[Supplied material]

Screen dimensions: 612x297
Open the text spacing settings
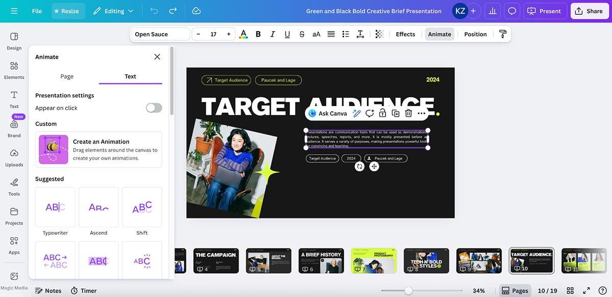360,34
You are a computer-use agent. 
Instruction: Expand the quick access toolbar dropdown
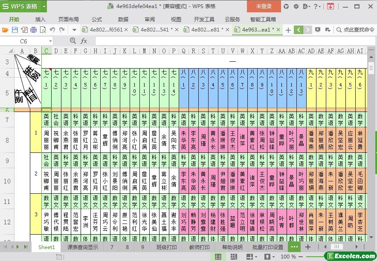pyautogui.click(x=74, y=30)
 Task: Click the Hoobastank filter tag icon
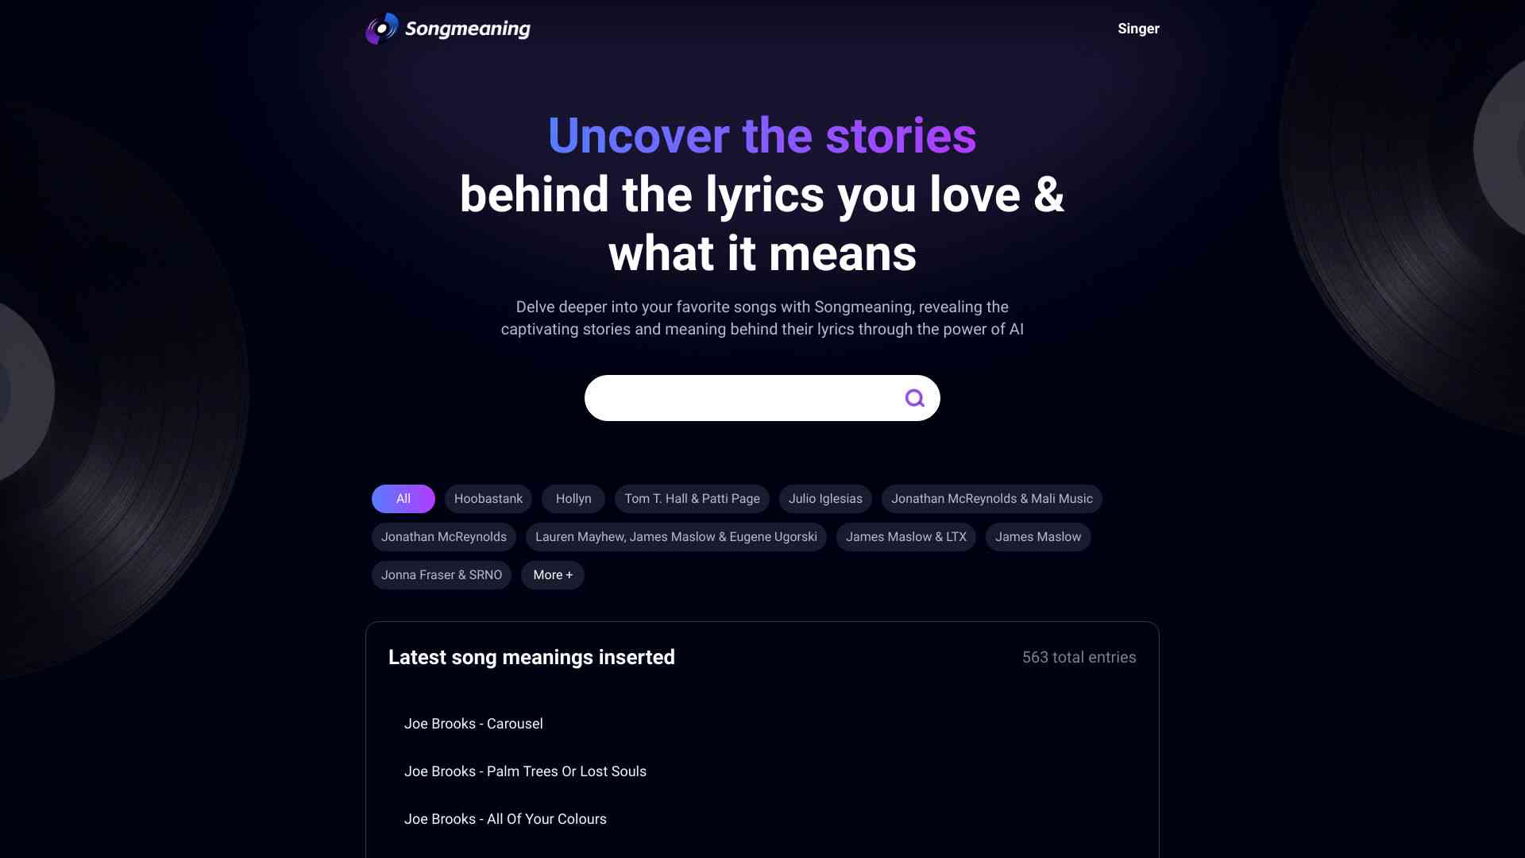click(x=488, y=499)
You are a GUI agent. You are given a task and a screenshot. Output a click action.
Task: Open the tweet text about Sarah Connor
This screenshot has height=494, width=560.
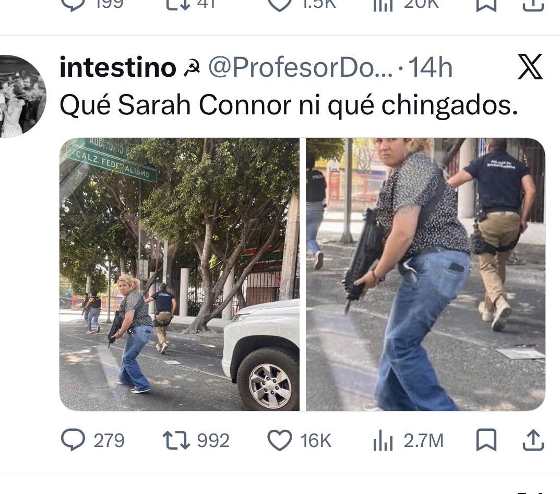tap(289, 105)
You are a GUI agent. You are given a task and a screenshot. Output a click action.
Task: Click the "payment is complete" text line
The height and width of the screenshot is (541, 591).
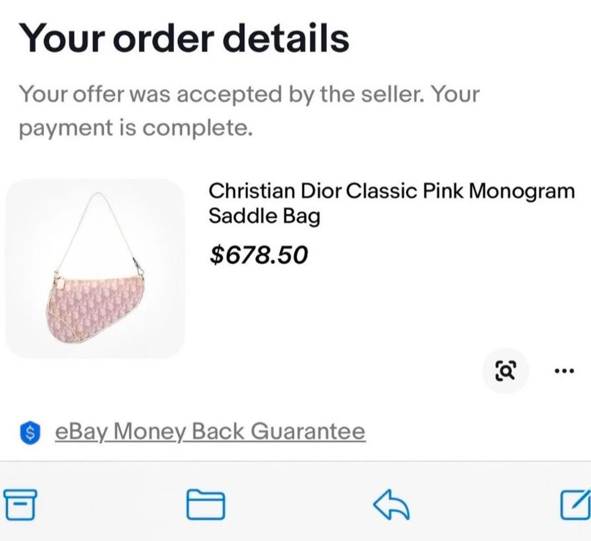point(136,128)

[/Supplied material]
[Supplied material]

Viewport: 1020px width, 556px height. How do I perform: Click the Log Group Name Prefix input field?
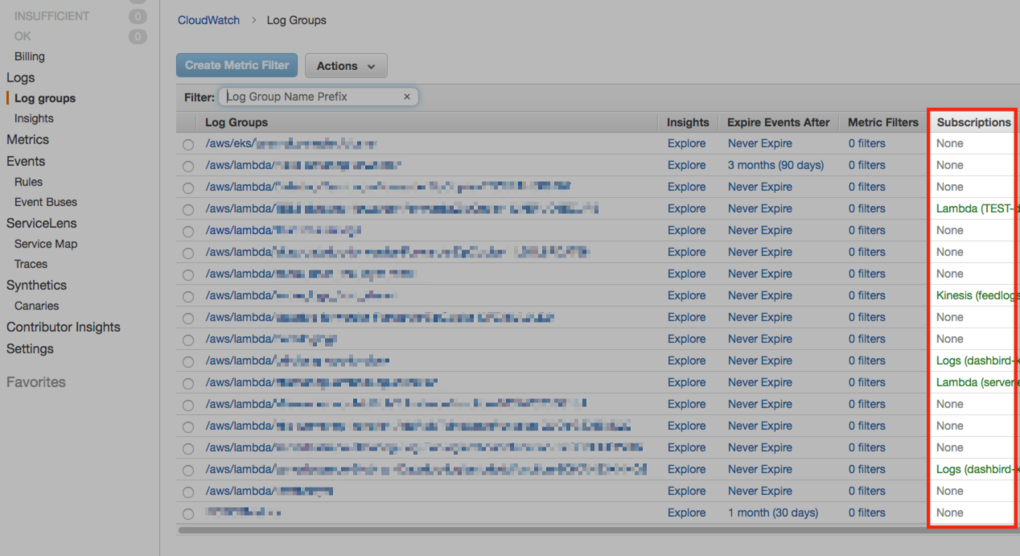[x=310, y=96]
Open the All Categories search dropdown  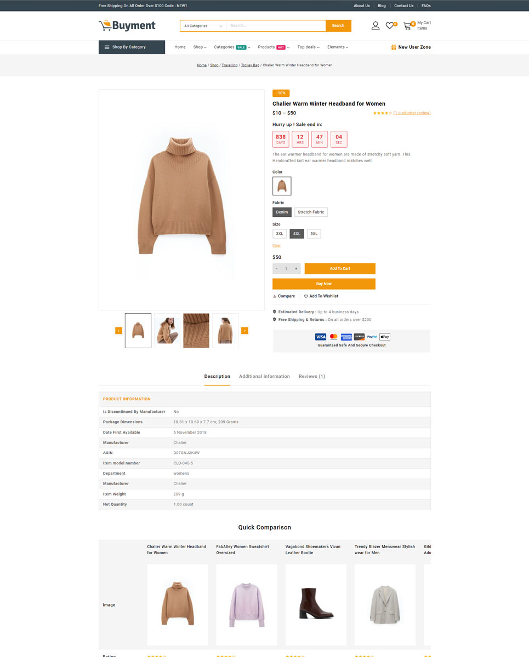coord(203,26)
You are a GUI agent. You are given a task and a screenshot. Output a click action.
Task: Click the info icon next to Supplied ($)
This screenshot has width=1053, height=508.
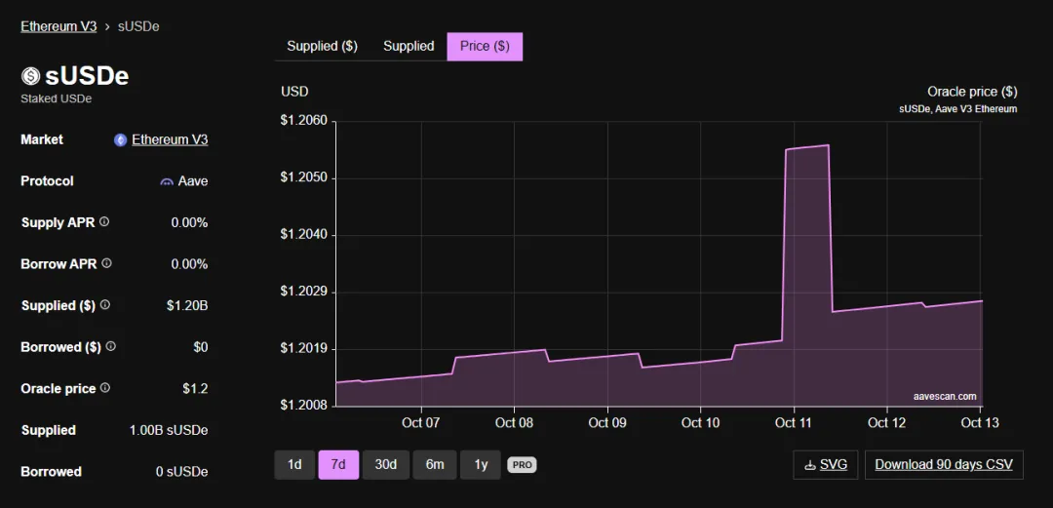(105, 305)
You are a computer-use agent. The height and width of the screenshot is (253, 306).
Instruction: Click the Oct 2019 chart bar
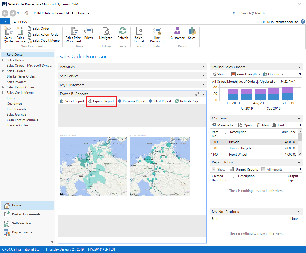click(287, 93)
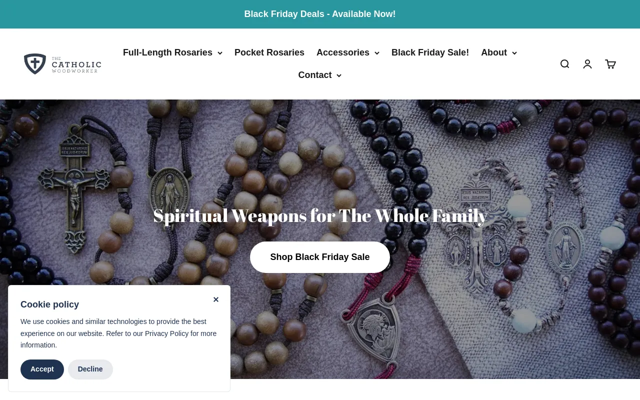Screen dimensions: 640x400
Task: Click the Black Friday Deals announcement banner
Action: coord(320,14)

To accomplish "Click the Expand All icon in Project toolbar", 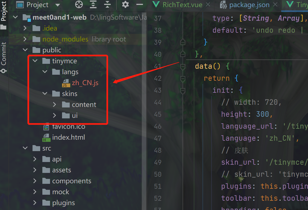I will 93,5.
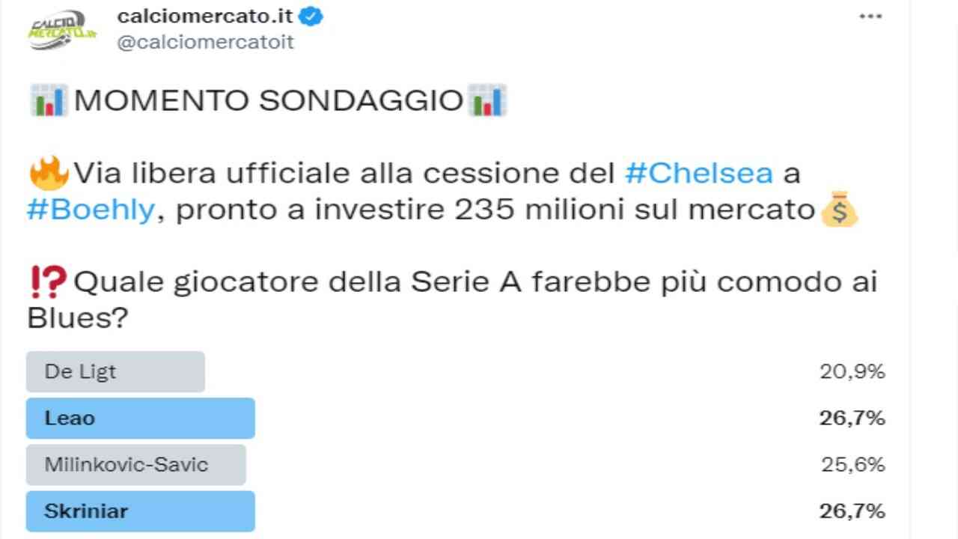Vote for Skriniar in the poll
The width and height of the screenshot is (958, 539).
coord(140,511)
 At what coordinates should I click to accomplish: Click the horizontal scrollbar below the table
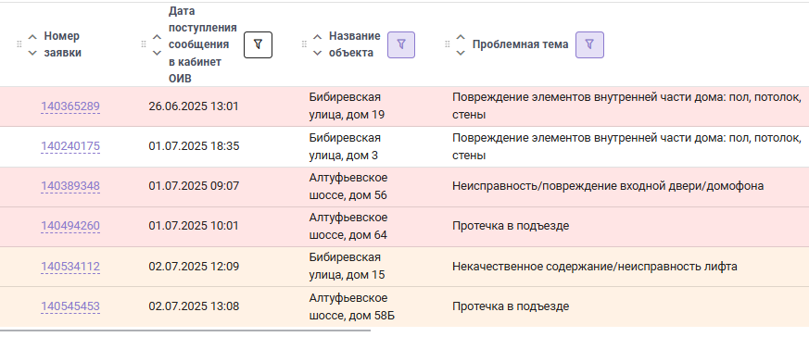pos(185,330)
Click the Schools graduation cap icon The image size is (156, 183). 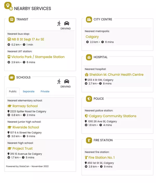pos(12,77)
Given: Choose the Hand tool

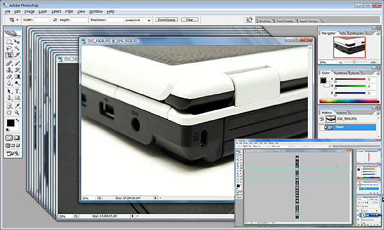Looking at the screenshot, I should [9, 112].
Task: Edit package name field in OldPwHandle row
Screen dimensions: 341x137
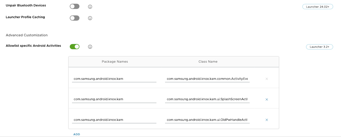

[/Supplied material]
[Supplied material]

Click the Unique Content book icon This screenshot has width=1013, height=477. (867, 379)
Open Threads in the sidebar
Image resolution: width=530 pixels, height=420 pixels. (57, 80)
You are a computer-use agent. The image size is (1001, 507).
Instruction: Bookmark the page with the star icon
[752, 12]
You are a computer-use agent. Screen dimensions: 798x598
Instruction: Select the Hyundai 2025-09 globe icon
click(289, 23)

[/Supplied material]

- What you should do
Filter the entries down to the lines with the word "agent" in them.

- Answer space
You are a computer-use agent. 
You are a GUI agent. You are given a task and a screenshot. Output a click action.
You are a GUI agent. You are given a task and a screenshot. Output a click action.
You are a GUI agent. You are given a task and a screenshot. Output a click action.
You are a computer-use agent. The height and width of the screenshot is (253, 306).
You are a computer-use agent. The image size is (1001, 507).
You are a computer-use agent. Screen dimensions: 798x598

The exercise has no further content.